Thursday 27 October 2016

A FAN’S NOTES

One Sun Day in Memphis

In the mid-50s guitarist Carl Perkins was developing a hybrid sound of country and blues of what he thought was his own invention. He may well have imagined that he was picking in a rural Tennessee vacuum. How could he have known that Ike Turner, Chuck Berry and Elvis Presley were on the same path? Crucially, like Berry and unlike Presley, he composed his own songs. Meanwhile in Memphis, inside a converted and sound-baffled garage, Sun Studio owner Sam Phillips had an inspired notion to sell ‘race’ records to baby boom white kids, but how?

Carl heard Elvis on the radio and drove to Memphis to audition for Sam. January 1st, 1956 Sun issued Perkins’ Blue Suede Shoes. The song was a massive hit. That spring Perkins was nearly killed in a car accident. He and his band were driving north to New York City to perform their rocker on national television, dawn found them wrecked and almost drowned in a ditch full of stagnant water. During Perkins’ long hospitalization Presley took ownership of Blue Suede Shoes in the way Aretha Franklin would later claim Otis Redding’s Respect.

On December 4th a fully recovered Perkins was back at Sun seeking to regain his career momentum, looking to wax another hit. Phillips had arranged for a lunatic pianist from Louisiana named Jerry Lee Lewis to sit in on the session to fatten out Perkins’ string driven rockabilly beat. Johnny Cash dropped by to say hello. Elvis turned up. That gorgeous, impromptu and sloppy jam session is still available in record stores. It’s not gold but it’s an important, living document of one aspect of post-war Americana.

Last night Ann and I saw the play Million Dollar Quartet, a fictionalized jukebox musical based on that singular day. Only the people who were there really know what actually transpired between the recorded reels of tape. But even the slightest drama requires realized characters and the semblance of a plot (conflict) and so we were not watching dinner theatre impersonators. The Phillips character, a businessman with a keen ear and an evolving plan, the narrator, weaved all the historic threads together.
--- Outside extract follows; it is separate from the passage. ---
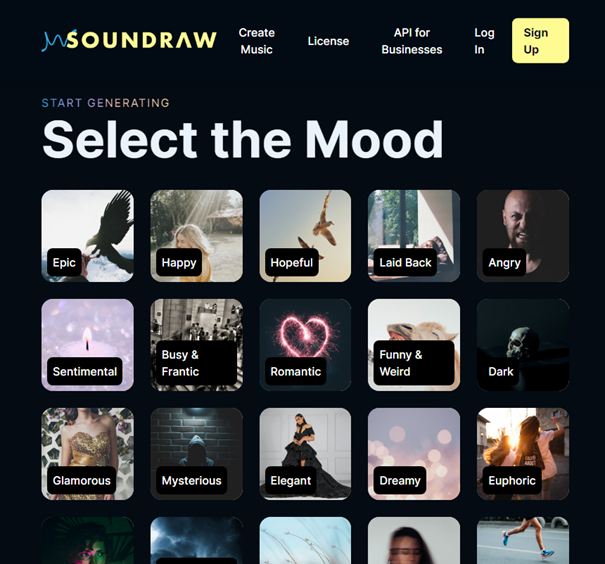Choose the Happy mood tile
Screen dimensions: 605x564
coord(196,236)
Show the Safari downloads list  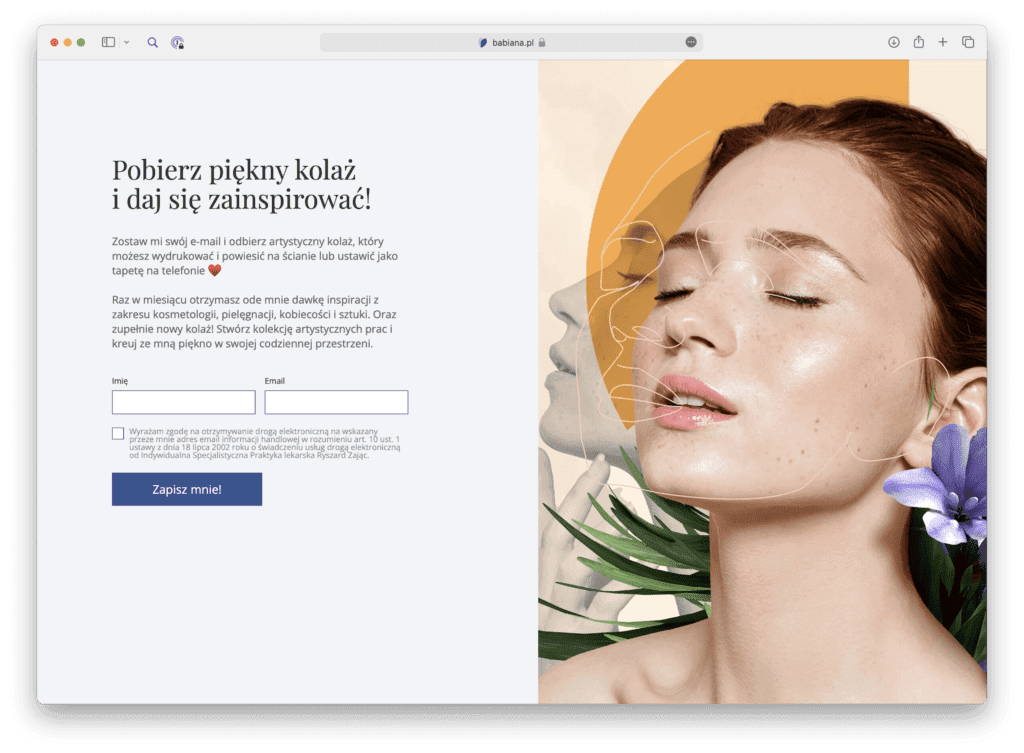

Perkins never again soared up into that dizzying, suede blue stratosphere but he kept on writing hits and established himself as an artist in his own right as well as being a sometime member of Johnny Cash’s Tennessee Three. His accolades came from other musicians, notably the Beatles, especially George Harrison, who revered him. Cash left Sun because Columbia Records promised him the opportunity to record a gospel album, his boozy and pill-addled way of giving thanks to his Lord for his early success with I Walk the Line.

Equally conflicted was Jerry Lee who believed playing the devil’s music was wrong even though it was the only thing he was good at. Unlike Little Richard, Al Green and that wimp Cat Stevens, he never bowed to that angel on his shoulder nor stopped pounding out secular music, although he did go country. My favourite anecdote about Lewis concerns his visit to a gas station sometime in the 70s. Inside whilst paying he spotted a rack of bootleg cassettes which displayed his music and that of his friends’. He smashed everything to bits. When the hapless clerk complained about how upset the boss man and the shady vendor would be Jerry Lee snarled, “Tell ‘em Killer was here.” Alcohol might’ve been involved.
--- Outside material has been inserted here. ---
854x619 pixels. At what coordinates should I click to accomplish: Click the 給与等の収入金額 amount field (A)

Million Dollar Quartet of course, as it must, concentrates on Elvis. The foreshadowing dialogue hints that the guileless King will soon lose his way. RCA who bought Presley’s contract from Sun wants Phillips to join them and produce records for their latest asset. Sam is more interested in the fates of Killer and a Texan named Roy Orbison, and staying put in Memphis because there’s a certain sound like nowhere else in the Sun recording studio, a mystical echo. This is the wistful “What if” moment of Million Dollar Quartet as the audience teeters atop the apex of what will prove to be a classic arc of American tragedy.
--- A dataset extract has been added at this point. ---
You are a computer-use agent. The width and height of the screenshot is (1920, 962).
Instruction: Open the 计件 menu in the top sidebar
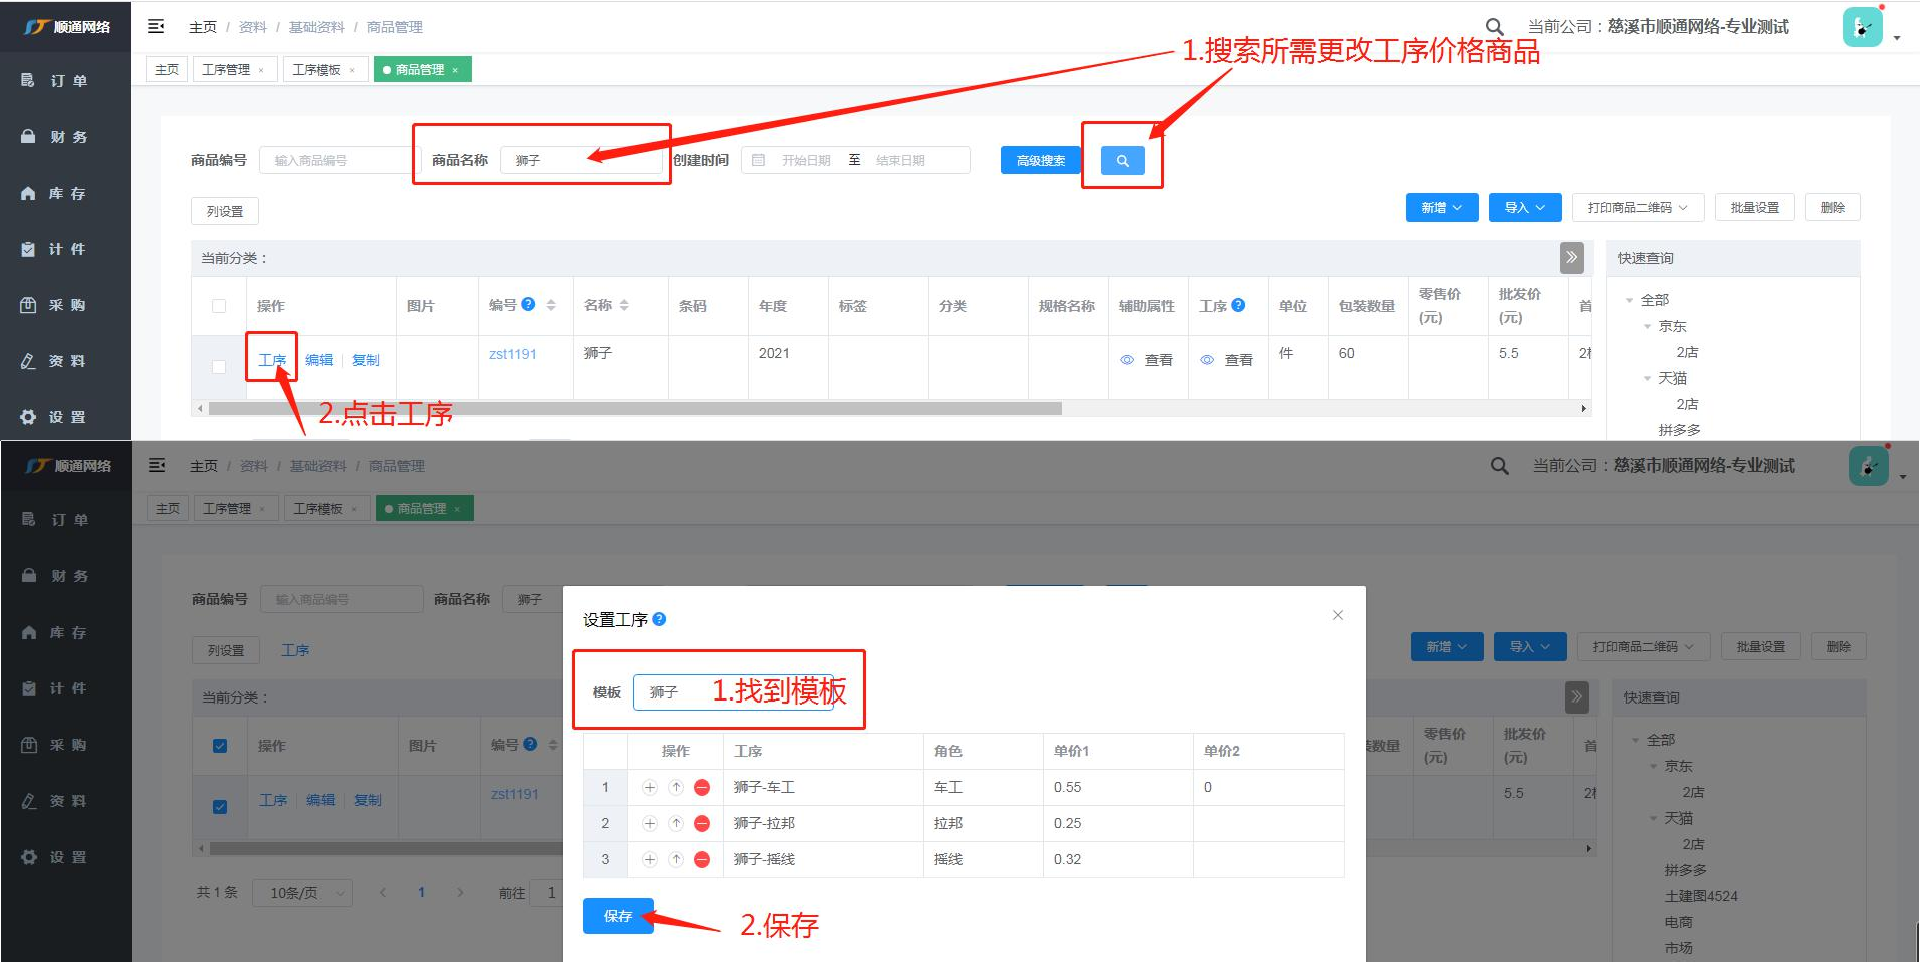[66, 249]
Sam Phillips and no Colonel Tom Parker. No shabby B movies. Perhaps a late career renaissance singing Bruce Springsteen’s Fire: “If only.” History, any history, is quixotic; we can re-interpret it but the eventual finality of that stitch in time never changes. We can revisit the past, dwell on it, and wish for a different outcome but it gets real, real gone in the space of a backbeat or a vocal hiccup, and we can only imagine what it was like to have been there, in Memphis in early December, 1956. We know what happened over the course of the thousands of days that followed.